A literatura nos ensina sobre a importância das metáforas. Os textos que as trazem são mais ricos, pois, ao associarem ideias diferentes, conseguem transmitir as mensagens de forma mais impactante e criativa. Usando simbologia rica nas frases, tornamos as sentenças mais profundas, complexas, e assim fugimos ao chavão, escapamos do lugar-comum.
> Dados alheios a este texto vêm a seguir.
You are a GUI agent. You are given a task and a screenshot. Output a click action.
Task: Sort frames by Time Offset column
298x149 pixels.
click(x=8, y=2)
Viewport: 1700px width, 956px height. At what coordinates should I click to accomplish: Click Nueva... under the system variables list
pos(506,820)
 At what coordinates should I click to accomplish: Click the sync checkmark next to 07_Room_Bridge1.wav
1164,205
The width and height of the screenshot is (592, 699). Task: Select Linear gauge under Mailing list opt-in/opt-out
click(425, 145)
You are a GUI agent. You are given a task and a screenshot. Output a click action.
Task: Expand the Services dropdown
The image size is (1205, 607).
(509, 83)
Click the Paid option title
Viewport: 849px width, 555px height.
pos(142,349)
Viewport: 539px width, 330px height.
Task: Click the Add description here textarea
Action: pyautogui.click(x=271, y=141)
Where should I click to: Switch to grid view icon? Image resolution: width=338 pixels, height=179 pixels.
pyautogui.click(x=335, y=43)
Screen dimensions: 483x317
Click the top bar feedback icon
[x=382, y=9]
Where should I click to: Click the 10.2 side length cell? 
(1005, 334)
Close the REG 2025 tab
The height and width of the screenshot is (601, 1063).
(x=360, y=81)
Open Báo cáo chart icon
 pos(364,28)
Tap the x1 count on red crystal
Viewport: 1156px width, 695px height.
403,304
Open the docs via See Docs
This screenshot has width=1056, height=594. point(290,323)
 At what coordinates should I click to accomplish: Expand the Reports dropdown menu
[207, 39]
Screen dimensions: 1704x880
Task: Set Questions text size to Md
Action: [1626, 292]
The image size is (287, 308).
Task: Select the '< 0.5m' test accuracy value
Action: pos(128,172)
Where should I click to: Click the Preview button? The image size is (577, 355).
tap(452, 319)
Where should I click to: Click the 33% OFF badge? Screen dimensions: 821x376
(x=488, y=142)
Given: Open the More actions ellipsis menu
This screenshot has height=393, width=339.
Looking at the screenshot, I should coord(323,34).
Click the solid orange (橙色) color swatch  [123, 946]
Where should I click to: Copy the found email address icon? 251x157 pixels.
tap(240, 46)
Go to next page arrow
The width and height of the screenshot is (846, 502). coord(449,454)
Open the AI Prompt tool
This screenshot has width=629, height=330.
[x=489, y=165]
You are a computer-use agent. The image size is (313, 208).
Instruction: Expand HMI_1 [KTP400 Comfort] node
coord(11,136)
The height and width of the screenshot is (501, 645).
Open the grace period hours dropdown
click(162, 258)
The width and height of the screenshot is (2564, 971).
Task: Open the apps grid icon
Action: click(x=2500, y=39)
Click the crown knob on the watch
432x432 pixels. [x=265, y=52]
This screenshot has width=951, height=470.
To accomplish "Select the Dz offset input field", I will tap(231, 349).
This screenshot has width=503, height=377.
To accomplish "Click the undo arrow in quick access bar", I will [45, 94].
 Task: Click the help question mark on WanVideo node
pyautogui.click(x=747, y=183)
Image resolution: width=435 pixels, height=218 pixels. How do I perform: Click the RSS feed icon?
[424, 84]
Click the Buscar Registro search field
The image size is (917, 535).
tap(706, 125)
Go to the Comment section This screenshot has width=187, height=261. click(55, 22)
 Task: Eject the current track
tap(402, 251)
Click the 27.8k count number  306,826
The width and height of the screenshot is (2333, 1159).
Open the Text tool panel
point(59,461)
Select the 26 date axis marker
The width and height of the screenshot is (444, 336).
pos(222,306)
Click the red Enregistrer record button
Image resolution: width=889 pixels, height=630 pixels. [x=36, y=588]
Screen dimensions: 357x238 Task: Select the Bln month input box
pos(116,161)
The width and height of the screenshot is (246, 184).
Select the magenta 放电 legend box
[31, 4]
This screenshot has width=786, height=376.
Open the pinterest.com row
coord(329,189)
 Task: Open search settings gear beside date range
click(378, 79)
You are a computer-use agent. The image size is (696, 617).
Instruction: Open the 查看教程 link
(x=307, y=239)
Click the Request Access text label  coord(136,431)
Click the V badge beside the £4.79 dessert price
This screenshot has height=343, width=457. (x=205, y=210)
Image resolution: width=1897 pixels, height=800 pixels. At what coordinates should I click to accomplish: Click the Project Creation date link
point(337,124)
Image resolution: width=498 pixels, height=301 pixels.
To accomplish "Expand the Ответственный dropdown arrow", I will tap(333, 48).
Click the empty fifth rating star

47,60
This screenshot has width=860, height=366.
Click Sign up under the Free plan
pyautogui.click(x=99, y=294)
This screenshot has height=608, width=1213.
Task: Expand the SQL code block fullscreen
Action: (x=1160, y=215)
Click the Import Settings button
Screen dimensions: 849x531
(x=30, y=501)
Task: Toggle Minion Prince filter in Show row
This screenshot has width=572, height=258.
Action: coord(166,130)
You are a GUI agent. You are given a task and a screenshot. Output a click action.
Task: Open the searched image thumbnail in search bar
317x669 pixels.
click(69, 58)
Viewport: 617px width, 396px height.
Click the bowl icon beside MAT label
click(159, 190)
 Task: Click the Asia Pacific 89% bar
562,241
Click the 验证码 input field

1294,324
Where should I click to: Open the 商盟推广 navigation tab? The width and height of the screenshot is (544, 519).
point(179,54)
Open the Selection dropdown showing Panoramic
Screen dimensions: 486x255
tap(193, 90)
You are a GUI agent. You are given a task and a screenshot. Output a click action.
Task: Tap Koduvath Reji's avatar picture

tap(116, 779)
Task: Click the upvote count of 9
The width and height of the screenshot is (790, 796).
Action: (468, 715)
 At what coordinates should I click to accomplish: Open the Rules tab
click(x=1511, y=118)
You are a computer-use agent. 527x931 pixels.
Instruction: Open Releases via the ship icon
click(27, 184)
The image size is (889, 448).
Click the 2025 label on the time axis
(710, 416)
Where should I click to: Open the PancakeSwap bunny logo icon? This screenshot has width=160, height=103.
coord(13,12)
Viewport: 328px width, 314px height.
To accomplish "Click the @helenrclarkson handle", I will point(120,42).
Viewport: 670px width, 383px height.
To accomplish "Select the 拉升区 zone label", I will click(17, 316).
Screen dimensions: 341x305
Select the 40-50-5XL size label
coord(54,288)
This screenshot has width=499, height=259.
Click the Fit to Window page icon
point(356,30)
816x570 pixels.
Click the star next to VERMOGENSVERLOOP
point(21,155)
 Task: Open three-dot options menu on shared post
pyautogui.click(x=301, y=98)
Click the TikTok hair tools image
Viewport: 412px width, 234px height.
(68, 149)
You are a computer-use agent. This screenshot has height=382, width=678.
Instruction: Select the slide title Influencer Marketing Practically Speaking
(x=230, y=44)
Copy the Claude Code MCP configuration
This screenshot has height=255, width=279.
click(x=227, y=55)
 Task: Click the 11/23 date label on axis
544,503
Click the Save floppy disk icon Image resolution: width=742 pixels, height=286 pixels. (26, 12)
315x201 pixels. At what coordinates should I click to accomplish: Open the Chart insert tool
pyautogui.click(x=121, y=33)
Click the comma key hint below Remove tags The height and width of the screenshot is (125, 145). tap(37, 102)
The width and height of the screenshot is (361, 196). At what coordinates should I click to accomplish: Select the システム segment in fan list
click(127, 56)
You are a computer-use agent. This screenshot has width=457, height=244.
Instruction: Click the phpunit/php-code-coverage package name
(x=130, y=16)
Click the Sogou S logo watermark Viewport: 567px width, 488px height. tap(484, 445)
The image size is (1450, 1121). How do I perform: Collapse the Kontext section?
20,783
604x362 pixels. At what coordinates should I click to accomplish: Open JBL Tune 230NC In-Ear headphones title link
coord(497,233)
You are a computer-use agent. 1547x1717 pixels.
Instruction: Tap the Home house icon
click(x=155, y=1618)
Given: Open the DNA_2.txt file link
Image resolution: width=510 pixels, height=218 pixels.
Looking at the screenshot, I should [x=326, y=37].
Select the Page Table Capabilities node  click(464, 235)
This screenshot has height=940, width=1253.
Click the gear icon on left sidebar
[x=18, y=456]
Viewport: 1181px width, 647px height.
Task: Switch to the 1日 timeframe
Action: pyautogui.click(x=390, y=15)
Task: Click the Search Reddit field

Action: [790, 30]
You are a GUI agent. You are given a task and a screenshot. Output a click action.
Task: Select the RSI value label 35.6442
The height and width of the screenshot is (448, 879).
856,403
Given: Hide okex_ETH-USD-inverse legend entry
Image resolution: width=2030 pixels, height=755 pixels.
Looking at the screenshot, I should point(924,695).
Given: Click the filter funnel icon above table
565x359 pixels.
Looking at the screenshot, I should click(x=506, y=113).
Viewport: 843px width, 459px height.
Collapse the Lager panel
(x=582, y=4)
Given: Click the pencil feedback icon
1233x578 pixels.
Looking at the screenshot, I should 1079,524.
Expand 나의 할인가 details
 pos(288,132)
Quando Rubem Alves afirmou haver “escolas que são gaiolas e outras que são asas”, construiu, com poucas palavras, toda uma reflexão sobre o sistema de ensino. Imediatamente recuei no tempo e analisei o colégio onde estudei. Certamente era uma gaiola. Lá quase não voávamos. As regras eram rígidas, os alunos basicamente precisavam cumprir uma série de obrigações estabelecidas, acordos muitas vezes tácitos, segundo os quais obedecer, tirar boas notas, comportar-se bem e ser asseado, eram os principais objetivos. Nunca exigiram pensamento crítico. E é ele, não o Red Bull, que nos dá asas. A cobrança não existiu por não ter havido esforço, em sala de aula, para fazer os alunos refletirem a respeito de assuntos sérios capazes de formar com qualidade os estudantes. Não me lembro de ter discutido sobre questões de gênero, sexo, política, meio ambiente, racismo. Havia trigonometria, os afluentes dos rios, a relatividade de Einstein, pronomes e conjunções, tabela periódica, o ciclo da cana de açúcar. Tudo lido e repetido exatamente como estava colocado na ficha do professor. Sem margens para escapar muito dos conceitos explanados. Em época de ditadura militar, a nossa instituição particular, conservadora e simpática ao governo, não considerava estratégico estimular o raciocínio dos jovens. Poderia ser perigoso, melhor nos deixar enclausurados. E assim, agora usando metáforas minhas, permanecemos na escuridão, nunca fomos iluminados.
Nas classes por mim frequentadas naquela organização de origem italiana, adepta de um ideário próximo ao existente na Itália, década de quarenta do século 20, jamais analisaríamos a alegoria explicitada por Vinicius de Moraes em A rosa de Hiroshima. Os meninos do meu tempo, com suas calças cinza e camisas brancas, certamente considerariam ser uma flor local típica do Japão. Não seriam convidados a refletir sobre a rosa radioativa, a rosa hereditária. Impossível o mestre investir sobre temática tão revolucionária. Preferiria ficar com José de Alencar e Iracema, a virgem dos lábios de mel. O amor romântico sim, um lago de águas tranquilas. O bom das metáforas é que chegam sem aviso e nos surpreendem.
Aliás, a gente sequer refletiu sobre essas figuras de linguagem capazes de comparar dois textos de forma implícita. Cantávamos encantados as músicas da Jovem Guarda achando os versos naturais:
— Se você pensa que meu coração é de papel…
Ouvíamos e acompanhávamos Bobby de Carlo na canção:
— Você é o tijolinho que faltava na minha construção…
Sem perceber haver ali uma das metáforas mais idiotas já escritas. Tão ridícula que chegava a ser hilária.
Longe da escola, em casa, a gente conversava e criava asas. E eu me encantava com as letras de um sujeito chamado Sidney Miller, principalmente aquelas cantadas pelo MPB4:
O cientista inventa uma flor que parece
A razão mais segura pra ninguém saber
De outra flor que tortura, pois é pra quê?